Norman Bruce McLeod (5 February 1929 – 13 January 2026) was a Canadian minister of the United Church of Canada who served as the church's 25th Moderator. At the time of his election, he was the youngest person to serve as moderator, and was the first moderator to have been baptized as an infant in the United Church.

==Early life and education==
Bruce McLeod was born in Toronto, the son of Norm McLeod, chairman of the international conglomerate Moore Corporation, and Maude, a former social worker. As a member of Toronto's upper middle class, he went to high school at prestigious Upper Canada College before earning a Bachelor of Arts from University of Toronto.

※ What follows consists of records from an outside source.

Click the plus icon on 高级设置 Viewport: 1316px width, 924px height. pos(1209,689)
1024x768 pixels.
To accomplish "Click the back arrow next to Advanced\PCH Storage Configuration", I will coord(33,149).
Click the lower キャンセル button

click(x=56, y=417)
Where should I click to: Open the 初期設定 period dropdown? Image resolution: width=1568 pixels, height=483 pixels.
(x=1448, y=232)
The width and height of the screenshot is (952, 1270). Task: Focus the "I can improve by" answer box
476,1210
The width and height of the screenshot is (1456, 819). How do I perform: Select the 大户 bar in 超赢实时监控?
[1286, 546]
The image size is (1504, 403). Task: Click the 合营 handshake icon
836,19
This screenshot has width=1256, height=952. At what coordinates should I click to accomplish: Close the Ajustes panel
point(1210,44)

Both of McLeod's parents had been raised as members of the Presbyterian Church of Canada, and attended Deer Park Presbyterian Church in Toronto. Following the amalgamation of the Presbyterian, Methodist and Congregational churches in 1925, Deer Park became part of the new United Church of Canada, and was where young Bruce was baptized, attended Sunday School, and became a confirmed member of the United Church. Norm and Maude actively worked for the new church — Norm would chair the national Division of Finance for 20 years. Norm's brother — Bruce's uncle — was Rev. Hugh Alexander McLeod, who would be elected as United Church Moderator in 1960.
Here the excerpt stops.